TEXTO DA PÁGINA:
┏━━

Nossos cálculos, com base nos dados do Banco Mundial, mostram que, com quase US$ 17.000 per capita, os gastos dos Estados Unidos foram cerca de 8.000 vezes mais altos do que os dos países menos desenvolvidos.

Além de desencadear seu poder de fogo fiscal, os países desenvolvidos ajudariam a si mesmos e à recuperação global perseguindo três políticas. Primeiro, eles devem pressionar por uma grande emissão de direitos de saque especiais, o ativo de reserva global do Fundo Monetário Internacional. Do jeito que as coisas estão, o FMI poderia emitir imediatamente cerca de US$ 650 bilhões em SDRs sem buscar a aprovação das legislaturas dos estados membros. E o efeito expansionista poderia ser aumentado significativamente se os países ricos transferissem suas alocações desproporcionalmente maiores para os países que precisam de dinheiro.

┗━━

INSTRUÇÕES DAS TAREFAS:
1. Quais instituições e países são mencionados pelo nome no texto da página? Liste cada um uma única vez.
2. Segundo o texto da página, quanto o FMI poderia emitir imediatamente em SDRs sem buscar a aprovação das legislaturas dos estados membros?

MATERIAL PARA ANÁLISE:

┏━━

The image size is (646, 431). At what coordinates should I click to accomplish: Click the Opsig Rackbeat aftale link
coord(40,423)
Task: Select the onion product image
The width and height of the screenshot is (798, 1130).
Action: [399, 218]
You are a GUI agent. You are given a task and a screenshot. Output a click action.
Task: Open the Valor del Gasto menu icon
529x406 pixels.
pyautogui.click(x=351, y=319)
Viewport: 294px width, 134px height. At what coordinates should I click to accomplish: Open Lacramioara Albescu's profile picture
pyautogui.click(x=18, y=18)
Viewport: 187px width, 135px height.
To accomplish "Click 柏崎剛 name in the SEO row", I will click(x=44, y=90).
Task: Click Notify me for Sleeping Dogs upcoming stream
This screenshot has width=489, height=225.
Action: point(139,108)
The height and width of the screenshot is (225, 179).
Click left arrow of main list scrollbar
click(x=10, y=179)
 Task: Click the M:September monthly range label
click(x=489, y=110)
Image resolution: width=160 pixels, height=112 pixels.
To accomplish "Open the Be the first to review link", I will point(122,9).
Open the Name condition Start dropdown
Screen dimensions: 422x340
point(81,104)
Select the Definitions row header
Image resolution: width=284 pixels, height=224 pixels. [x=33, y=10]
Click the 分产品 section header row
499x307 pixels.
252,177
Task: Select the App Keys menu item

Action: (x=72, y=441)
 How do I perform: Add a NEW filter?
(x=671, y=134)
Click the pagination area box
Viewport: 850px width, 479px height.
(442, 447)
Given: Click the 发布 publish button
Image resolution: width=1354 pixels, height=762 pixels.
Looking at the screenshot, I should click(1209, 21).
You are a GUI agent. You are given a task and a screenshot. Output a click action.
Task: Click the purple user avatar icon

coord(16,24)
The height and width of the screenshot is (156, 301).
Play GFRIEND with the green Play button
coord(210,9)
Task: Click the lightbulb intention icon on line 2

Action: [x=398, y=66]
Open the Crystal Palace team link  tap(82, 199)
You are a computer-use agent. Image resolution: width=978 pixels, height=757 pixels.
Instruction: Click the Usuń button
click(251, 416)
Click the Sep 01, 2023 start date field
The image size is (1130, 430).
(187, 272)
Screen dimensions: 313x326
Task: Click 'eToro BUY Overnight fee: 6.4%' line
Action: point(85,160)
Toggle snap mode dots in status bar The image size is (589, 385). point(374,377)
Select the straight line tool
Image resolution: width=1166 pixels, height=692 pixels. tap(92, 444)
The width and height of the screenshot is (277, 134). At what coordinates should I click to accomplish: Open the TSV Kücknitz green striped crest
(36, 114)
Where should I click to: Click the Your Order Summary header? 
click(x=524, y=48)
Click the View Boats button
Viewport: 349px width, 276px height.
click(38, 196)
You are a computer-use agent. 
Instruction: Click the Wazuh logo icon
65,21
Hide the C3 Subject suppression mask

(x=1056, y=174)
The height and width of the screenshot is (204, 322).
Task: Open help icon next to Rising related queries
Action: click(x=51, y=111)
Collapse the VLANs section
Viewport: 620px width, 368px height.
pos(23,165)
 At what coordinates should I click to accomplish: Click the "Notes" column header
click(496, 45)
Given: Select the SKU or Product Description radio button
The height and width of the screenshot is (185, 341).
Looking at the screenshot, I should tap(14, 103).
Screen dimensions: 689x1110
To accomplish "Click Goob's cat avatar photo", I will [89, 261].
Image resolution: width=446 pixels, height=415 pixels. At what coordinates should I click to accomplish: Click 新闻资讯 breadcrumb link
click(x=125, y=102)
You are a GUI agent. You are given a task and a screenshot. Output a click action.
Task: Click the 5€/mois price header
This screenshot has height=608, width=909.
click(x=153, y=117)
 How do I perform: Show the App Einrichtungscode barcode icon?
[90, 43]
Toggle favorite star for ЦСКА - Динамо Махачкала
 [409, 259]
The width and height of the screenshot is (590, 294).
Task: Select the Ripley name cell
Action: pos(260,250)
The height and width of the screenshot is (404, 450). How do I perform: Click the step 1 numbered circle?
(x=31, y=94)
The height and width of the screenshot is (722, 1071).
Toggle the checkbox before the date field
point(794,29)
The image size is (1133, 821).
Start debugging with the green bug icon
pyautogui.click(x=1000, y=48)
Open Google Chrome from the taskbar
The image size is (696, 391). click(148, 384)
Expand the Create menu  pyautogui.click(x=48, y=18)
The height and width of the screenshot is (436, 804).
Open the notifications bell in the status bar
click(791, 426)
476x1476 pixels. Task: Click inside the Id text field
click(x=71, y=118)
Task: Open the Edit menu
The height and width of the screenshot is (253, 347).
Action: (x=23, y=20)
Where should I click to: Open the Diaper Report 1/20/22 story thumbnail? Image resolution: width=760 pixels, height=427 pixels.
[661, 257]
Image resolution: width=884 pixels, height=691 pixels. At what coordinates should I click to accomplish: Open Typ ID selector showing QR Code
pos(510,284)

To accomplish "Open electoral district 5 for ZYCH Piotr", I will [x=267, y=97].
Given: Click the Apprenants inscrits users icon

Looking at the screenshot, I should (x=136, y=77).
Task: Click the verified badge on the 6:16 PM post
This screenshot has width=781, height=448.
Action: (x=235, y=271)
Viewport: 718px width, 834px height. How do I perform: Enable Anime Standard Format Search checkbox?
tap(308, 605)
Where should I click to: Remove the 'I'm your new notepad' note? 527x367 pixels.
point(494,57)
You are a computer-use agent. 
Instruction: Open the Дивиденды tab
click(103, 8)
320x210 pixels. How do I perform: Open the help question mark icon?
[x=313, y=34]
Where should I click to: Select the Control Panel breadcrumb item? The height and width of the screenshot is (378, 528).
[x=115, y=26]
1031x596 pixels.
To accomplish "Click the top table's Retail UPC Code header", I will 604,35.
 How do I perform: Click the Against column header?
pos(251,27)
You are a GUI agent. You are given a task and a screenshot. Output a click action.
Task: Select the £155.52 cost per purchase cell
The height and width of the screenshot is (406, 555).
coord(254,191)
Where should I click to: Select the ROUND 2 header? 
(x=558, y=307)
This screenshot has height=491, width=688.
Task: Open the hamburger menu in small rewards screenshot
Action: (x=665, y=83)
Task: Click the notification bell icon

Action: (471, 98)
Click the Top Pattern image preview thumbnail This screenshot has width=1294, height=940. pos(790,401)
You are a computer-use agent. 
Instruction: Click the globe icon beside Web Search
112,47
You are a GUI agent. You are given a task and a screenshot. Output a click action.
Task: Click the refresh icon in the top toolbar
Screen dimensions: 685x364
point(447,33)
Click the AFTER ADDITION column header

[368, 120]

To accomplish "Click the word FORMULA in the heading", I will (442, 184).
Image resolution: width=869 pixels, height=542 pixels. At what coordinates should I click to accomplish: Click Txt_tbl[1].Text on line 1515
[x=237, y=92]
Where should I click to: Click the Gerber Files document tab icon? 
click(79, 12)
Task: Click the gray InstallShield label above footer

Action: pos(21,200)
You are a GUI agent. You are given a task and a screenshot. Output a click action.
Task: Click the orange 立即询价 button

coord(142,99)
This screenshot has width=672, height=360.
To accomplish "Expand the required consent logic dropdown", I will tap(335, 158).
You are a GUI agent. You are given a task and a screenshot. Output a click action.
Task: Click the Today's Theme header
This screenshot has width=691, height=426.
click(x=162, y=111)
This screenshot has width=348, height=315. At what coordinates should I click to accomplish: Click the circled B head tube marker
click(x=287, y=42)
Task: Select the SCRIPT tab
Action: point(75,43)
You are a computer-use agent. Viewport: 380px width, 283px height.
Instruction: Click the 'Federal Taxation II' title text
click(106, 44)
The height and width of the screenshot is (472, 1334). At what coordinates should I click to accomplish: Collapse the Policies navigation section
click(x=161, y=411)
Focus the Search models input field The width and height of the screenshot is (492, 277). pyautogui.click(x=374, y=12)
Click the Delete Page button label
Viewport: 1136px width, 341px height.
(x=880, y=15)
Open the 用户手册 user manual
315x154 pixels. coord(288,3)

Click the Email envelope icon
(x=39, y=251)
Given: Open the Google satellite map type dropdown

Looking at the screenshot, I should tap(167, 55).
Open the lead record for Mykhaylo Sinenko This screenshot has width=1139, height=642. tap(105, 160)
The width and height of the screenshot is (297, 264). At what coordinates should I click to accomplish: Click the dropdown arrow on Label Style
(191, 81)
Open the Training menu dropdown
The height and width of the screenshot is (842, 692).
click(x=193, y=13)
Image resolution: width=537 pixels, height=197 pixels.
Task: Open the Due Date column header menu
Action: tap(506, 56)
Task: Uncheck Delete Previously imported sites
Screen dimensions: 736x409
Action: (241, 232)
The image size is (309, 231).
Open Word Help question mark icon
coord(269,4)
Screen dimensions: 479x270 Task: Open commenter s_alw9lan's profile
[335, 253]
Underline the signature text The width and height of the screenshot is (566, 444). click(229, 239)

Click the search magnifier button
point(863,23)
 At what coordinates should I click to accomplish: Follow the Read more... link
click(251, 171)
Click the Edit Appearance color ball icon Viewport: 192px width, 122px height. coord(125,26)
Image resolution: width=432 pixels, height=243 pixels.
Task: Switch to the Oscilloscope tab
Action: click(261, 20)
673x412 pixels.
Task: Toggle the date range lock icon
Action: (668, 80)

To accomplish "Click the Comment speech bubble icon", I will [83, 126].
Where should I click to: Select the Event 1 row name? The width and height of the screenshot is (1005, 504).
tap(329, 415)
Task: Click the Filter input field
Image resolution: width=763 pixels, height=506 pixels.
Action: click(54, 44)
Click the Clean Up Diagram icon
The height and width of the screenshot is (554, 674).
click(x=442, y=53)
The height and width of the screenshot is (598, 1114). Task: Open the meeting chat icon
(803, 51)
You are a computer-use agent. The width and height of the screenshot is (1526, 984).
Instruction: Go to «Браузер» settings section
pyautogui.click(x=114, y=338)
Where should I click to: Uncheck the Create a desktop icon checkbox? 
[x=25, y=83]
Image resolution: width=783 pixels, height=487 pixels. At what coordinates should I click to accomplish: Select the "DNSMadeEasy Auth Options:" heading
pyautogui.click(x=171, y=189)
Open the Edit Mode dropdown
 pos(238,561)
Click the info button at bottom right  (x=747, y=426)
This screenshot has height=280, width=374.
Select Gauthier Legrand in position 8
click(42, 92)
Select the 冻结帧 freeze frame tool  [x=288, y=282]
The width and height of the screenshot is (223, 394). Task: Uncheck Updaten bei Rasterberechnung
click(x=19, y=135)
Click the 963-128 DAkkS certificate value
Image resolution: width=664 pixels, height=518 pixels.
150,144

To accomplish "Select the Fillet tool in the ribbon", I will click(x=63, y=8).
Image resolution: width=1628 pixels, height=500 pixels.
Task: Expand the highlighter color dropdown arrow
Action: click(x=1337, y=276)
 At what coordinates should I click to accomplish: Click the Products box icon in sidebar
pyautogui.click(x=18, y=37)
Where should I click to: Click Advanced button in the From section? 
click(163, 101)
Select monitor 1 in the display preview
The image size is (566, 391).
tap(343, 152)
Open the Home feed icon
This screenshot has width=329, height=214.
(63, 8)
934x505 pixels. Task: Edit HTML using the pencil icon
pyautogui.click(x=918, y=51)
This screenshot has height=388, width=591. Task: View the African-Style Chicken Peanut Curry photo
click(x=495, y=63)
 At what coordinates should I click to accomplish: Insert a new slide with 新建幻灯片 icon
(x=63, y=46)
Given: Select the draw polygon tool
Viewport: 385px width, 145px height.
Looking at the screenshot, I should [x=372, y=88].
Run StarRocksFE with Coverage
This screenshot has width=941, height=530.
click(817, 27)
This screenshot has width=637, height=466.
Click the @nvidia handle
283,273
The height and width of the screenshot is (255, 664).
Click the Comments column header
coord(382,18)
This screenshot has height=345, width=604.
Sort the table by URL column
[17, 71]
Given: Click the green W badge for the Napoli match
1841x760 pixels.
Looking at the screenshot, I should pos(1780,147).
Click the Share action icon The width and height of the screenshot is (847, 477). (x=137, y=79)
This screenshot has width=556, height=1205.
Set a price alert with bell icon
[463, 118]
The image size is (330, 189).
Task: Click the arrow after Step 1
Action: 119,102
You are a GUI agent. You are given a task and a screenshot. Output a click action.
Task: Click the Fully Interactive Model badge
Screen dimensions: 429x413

┗━━

CONJUNTO DE RESPOSTAS:
1. Banco Mundial, Estados Unidos, Fundo Monetário Internacional (FMI)

2. Cerca de US$ 650 bilhões.